### What is asked
Count how many lines in the data below contain the string "link", matching case exactly, and reply with only that number.

#### Task data ####

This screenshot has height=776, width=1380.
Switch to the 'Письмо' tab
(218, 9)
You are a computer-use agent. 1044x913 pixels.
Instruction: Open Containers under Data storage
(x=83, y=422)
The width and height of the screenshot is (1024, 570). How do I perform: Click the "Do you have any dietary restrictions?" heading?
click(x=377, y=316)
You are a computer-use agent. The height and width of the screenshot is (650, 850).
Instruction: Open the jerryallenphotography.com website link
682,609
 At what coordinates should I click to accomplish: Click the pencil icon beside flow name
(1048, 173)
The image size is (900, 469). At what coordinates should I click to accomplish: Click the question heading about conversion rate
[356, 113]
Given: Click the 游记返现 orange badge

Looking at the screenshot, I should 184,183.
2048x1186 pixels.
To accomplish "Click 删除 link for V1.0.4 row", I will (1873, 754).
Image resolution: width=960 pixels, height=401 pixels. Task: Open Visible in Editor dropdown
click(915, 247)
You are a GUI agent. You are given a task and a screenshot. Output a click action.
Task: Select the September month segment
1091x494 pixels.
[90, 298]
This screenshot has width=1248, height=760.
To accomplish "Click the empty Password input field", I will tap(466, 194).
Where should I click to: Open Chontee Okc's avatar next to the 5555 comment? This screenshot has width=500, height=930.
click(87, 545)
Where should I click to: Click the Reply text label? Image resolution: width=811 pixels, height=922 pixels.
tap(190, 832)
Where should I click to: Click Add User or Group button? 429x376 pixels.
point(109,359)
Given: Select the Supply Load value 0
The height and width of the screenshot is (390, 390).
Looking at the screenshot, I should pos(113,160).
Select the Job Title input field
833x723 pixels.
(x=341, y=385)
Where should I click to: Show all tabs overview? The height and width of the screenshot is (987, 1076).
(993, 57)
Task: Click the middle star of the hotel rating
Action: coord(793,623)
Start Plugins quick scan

####

### Output for this task
2